**GIVEN DATA:**
────────────────

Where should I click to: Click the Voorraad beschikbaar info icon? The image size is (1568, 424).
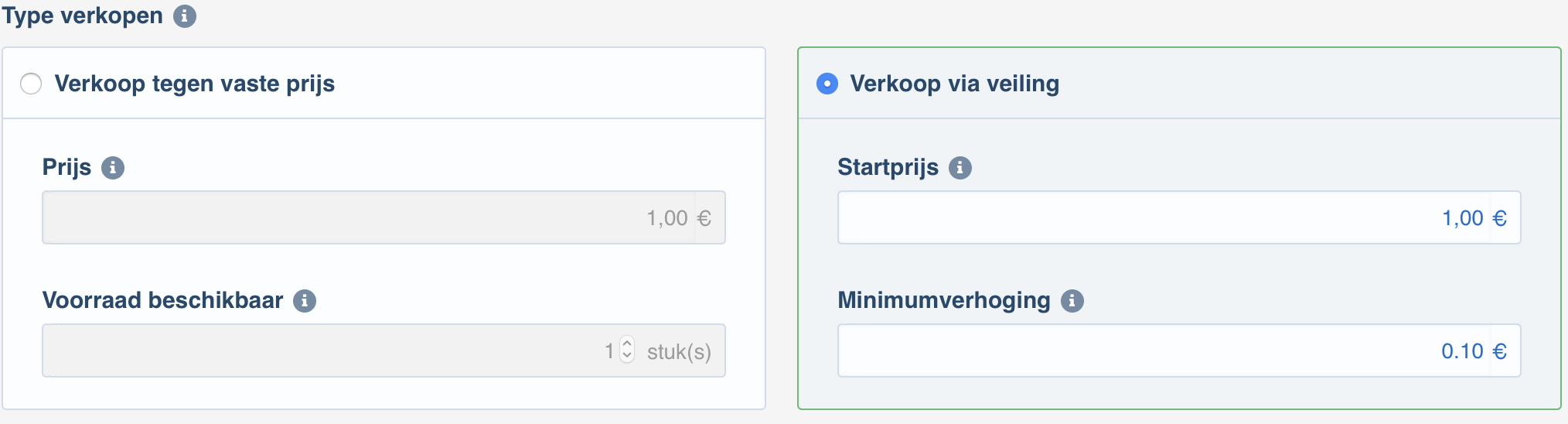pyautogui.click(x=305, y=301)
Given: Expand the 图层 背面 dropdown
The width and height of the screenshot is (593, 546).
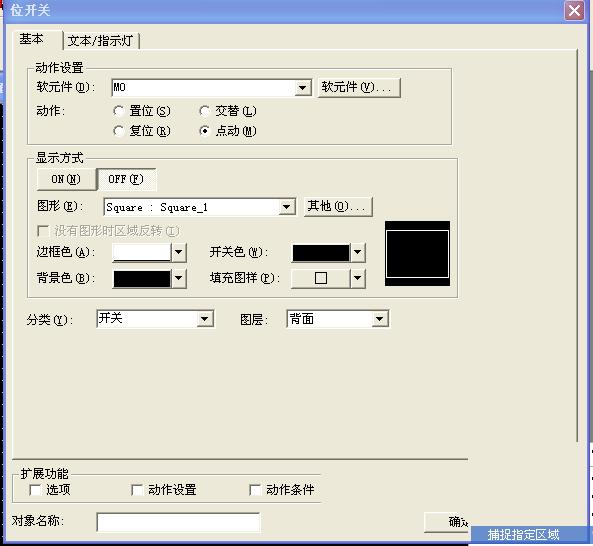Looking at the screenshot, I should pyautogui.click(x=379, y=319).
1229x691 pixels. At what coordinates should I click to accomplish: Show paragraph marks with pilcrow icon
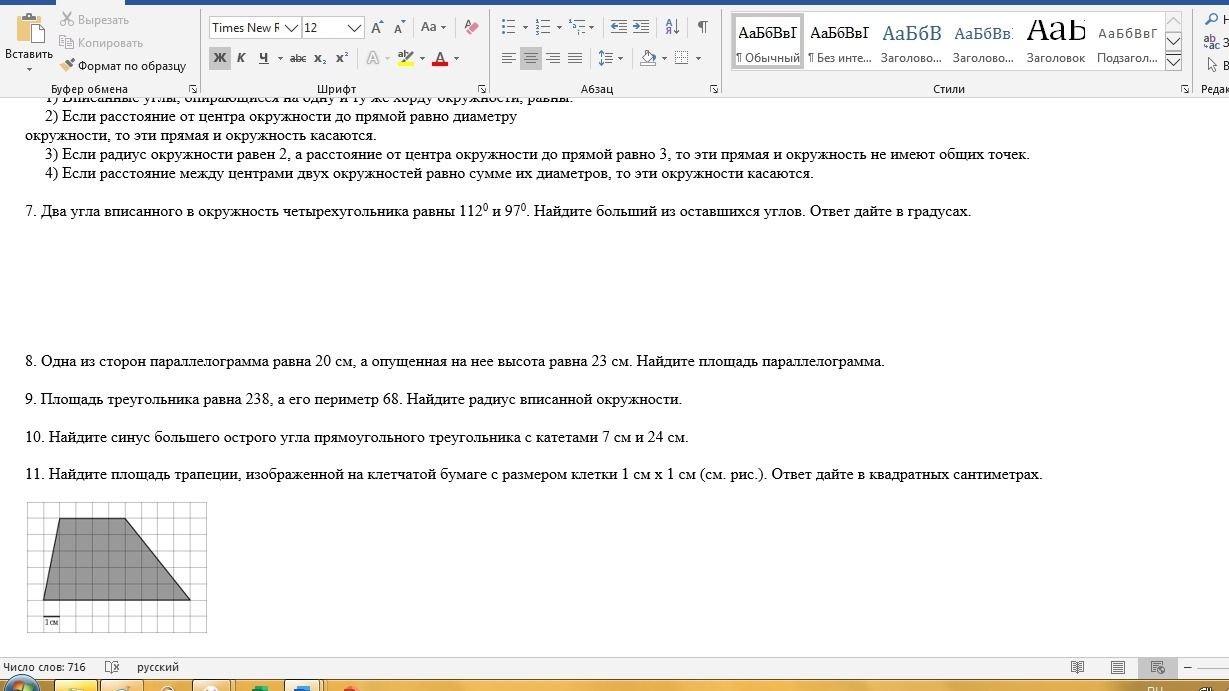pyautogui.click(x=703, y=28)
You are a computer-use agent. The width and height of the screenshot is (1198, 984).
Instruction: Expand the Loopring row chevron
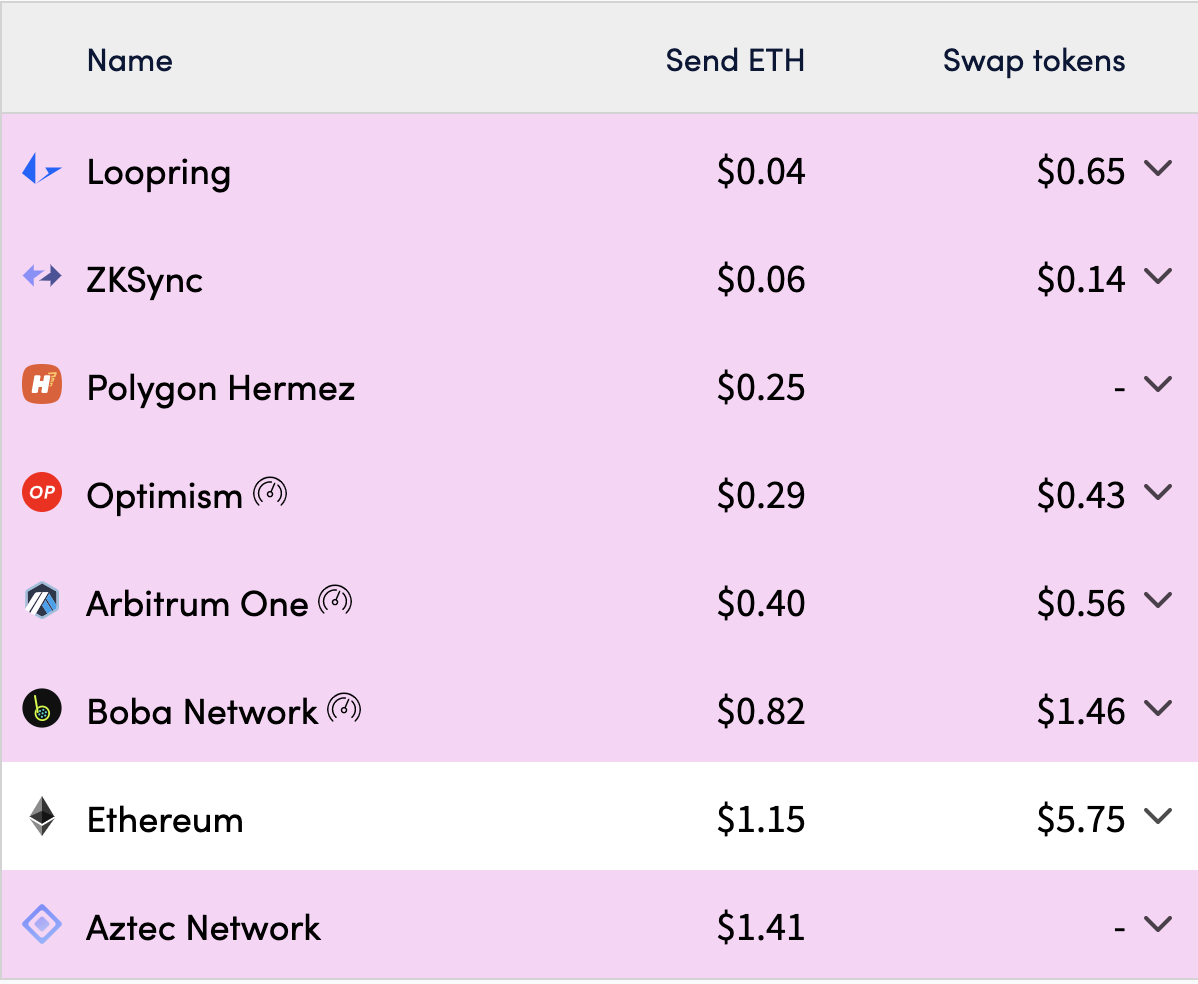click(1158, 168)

────────────────

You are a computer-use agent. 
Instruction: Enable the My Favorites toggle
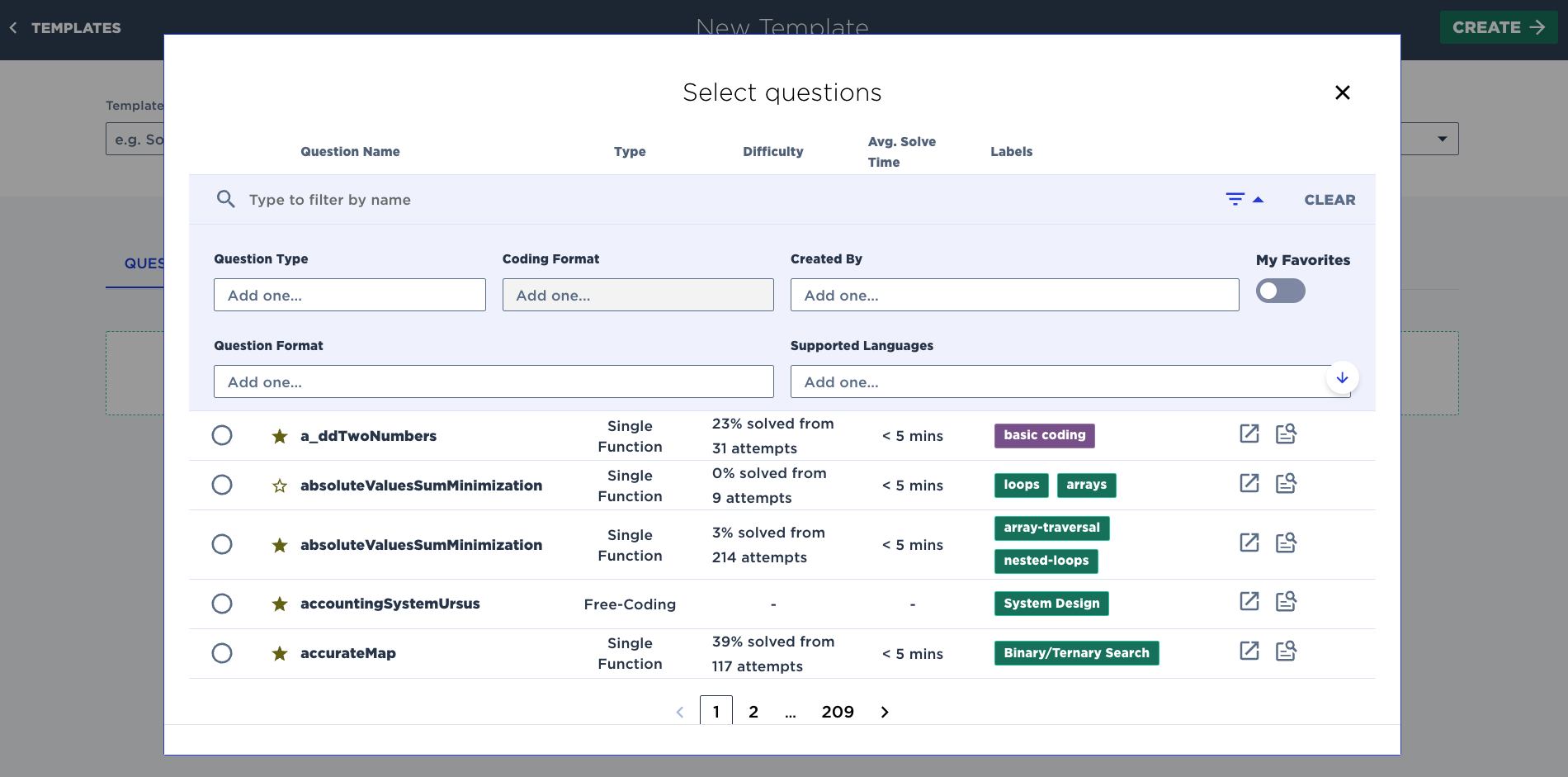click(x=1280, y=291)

────────────────

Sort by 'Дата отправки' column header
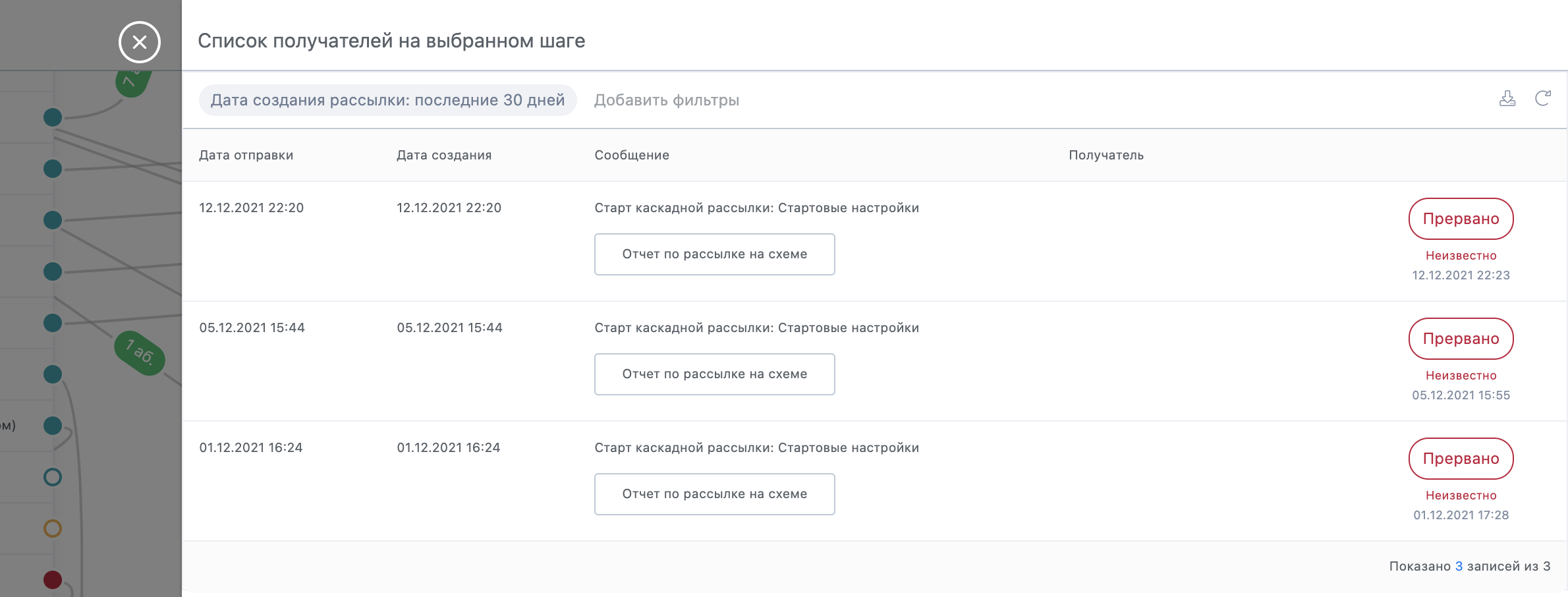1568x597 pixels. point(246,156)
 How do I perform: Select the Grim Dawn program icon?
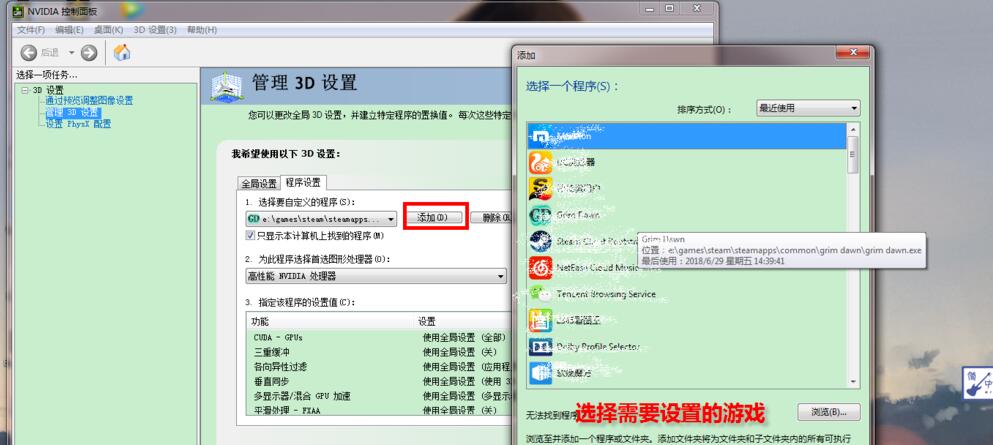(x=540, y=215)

────────────────

**YOUR GOAL:** The expected output is the lines above from the one containing "Where should I" to the one containing "You are a computer-use agent. The", both ends included, reproduced exactly with every picture left out.

**RESULT OF THIS TASK:**
Where should I click to: Click the Voorraad beschikbaar info icon? The image size is (1568, 424).
pyautogui.click(x=305, y=301)
Given: Expand the 图层 背面 dropdown
The width and height of the screenshot is (593, 546).
Looking at the screenshot, I should pyautogui.click(x=379, y=319).
1229x691 pixels. At what coordinates should I click to accomplish: Show paragraph marks with pilcrow icon
pyautogui.click(x=703, y=28)
You are a computer-use agent. The width and height of the screenshot is (1198, 984).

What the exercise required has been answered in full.